If you're wanting to become a coach, what would you say? Your stated and true goals are? What are you taking action on? Where are you stuck in inaction and what do you need to let go of so that the decision fatigue is lessened in your life? What voices do you need to stop listening to so you can clear your mind and set a course? If this podcast is an extra voice in your life, don't listen to it. If you're supposed to be focused on cultivating your family life and not starting a business, go listen to voices that lead you that way.
Our consumer culture has so many possibilities out there that you must become more aware and self-govern all the things that are distracting you from your true goals. That means unsubscribing to all the craziness in your inbox. Unfollow the podcasts and the influencers and the posters who shouldn't even have a say in your life in the first place, and put away the books and shows that keep you from being fulfilled and productive.
True goals are always associated with forward action.
Stated goals are just thoughts that are taking up space and they need to be categorized in the later or never section of our thoughts. People need to process through this and whiteboard a little, and, as their coach, you're the expert question asker and whiteboarder. Sometimes the true goal is not a healthy one, yet somebody might be on track to achieving it. So that's where your discernment comes in, and knowing how to ask the right question can help them. “So, do you feel this goal will help or hinder you?” “Will it help or hinder others?” “What does accomplishing this goal gain you and what kind of legacy does this create in your life?”
If your legacy is a compilation of the daily results that you're creating, help them see from another perspective and be able to process through anything that might not be a healthy goal to reach.
Sometimes as a Coach you might think, what if this is actually going to hinder them or hinder their family or their business? Something instead of helping them. It is not for you to decide that, but it is your responsibility as a coach to ask guiding questions and help the client see for themselves, take initiative, take ownership, and make the changes for them personally.
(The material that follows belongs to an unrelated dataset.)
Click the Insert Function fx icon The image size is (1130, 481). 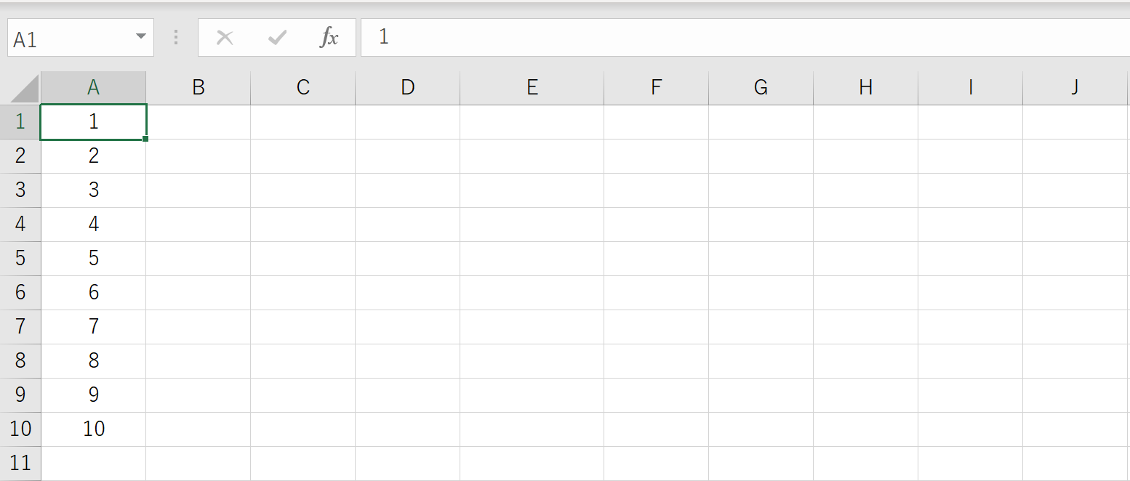pyautogui.click(x=329, y=38)
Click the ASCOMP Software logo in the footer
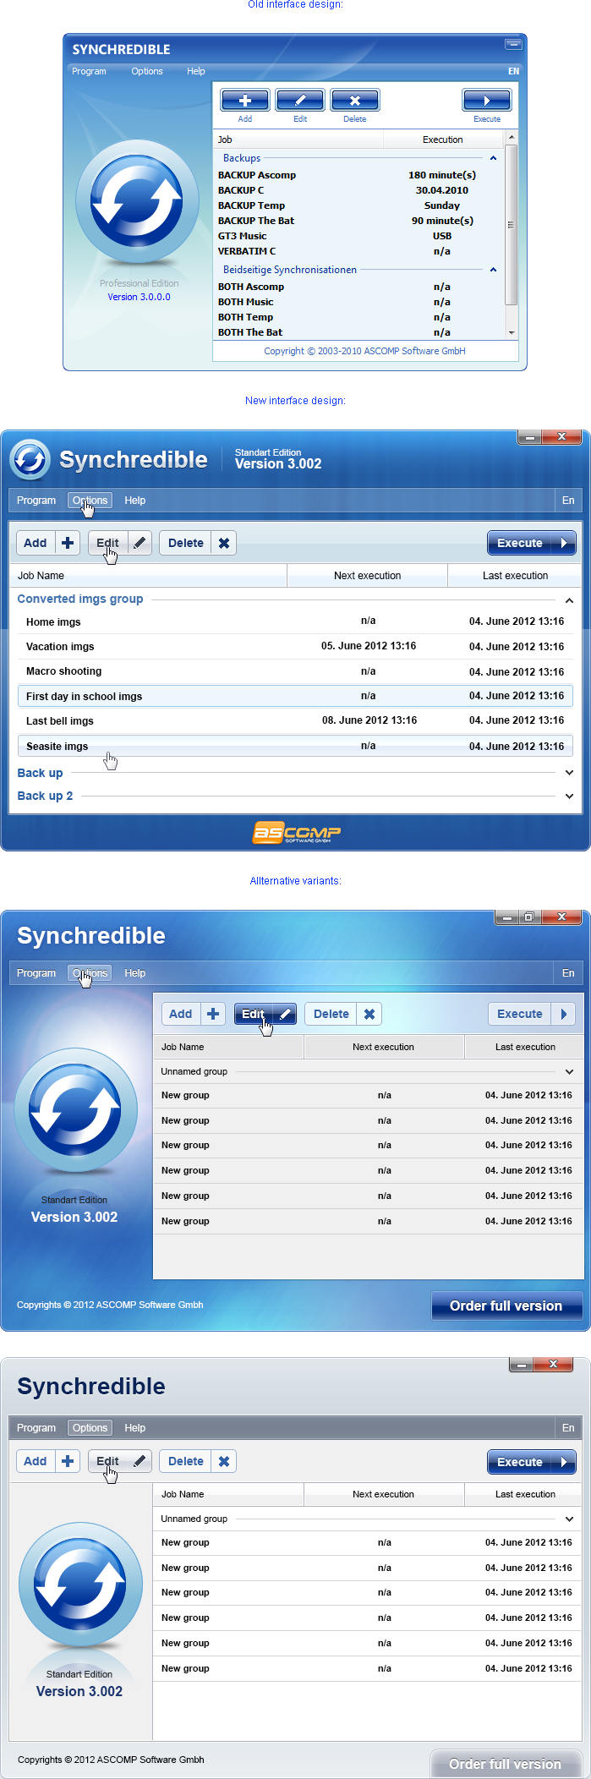This screenshot has width=591, height=1779. pos(296,833)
If, after your session, you see that they are truly pursuing a true goal, then you can help them lay out a map of where they are, create a vision statement of where they're going, and walk them through what they think are the right next steps to getting there. Determining if any of the steps they consider are out of order. Do they clearly lead to the true goal? Who and what else do they need to accomplish the goal and how? Do they feel they need to pray or ask for prayer? If that applies in this, if that applies to your coaching relationship, you can wrap up the hour with a summary of what they've become aware of and accomplished. Then you can ask them if they'd like to meet again.
If you want to, you can also ask them for feedback about your time together. That's going to be one of the best ways for you to have an assessment of your abilities at the time.
A coaching session is really this simple at its foundation. I highly encourage you to start practicing it. Do it with permission, though. Don't just start coaching somebody without their input and their desire. Go seek out the ones who want guidance and help and ask God to send them to you, because he's happy to connect, helping hands with the people who need them.
I also want to invite you to the new Facebook group Christian Life Coach Collective. It's a place for us, as coaches, to connect, learn from each other process, and pray for each other. And also for people who are interested in becoming a Christian Life Coach, it's a great place for them to be able to connect and discover more about that calling. So I invite you to that, and the link will be in the show notes below.
You can also book a private coaching clarity session with me over at sterlingandstonementoring.com, and that link is in the show notes as well.
I have so enjoyed being your guide today. Hopefully, I was able to give you some equipping and releasing, so I bless you. To begin here, I release you to take imperfect action and I give you permission to start walking out your calling as a coach.